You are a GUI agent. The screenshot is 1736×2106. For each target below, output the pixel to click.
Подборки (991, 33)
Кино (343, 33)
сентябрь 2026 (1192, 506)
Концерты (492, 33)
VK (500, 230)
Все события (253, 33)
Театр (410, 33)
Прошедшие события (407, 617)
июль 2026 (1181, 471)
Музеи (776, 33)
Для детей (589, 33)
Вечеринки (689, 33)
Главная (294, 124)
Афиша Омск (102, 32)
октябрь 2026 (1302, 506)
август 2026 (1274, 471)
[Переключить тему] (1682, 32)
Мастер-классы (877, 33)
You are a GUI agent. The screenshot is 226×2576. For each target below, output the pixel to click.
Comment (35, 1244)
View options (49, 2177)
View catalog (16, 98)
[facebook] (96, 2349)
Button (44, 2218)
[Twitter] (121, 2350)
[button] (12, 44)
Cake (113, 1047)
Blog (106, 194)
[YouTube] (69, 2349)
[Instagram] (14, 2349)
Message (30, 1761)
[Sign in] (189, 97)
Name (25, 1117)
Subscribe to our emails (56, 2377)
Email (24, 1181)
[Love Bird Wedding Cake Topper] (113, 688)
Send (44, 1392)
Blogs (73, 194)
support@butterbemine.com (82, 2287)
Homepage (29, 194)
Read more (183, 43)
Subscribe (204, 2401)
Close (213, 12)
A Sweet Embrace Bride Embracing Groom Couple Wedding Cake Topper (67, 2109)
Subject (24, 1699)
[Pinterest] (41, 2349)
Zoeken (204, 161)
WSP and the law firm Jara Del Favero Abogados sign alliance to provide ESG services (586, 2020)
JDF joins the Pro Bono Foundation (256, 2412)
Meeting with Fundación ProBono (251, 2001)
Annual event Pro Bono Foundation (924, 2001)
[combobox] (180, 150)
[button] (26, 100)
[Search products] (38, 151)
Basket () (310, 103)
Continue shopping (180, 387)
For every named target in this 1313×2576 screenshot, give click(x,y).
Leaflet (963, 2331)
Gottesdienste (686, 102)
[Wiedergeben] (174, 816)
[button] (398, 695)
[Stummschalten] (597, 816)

AIM OF THE TASK: Compute the number of lines above that contain the string "target". Reply with that value only.

ANSWER SPACE: 3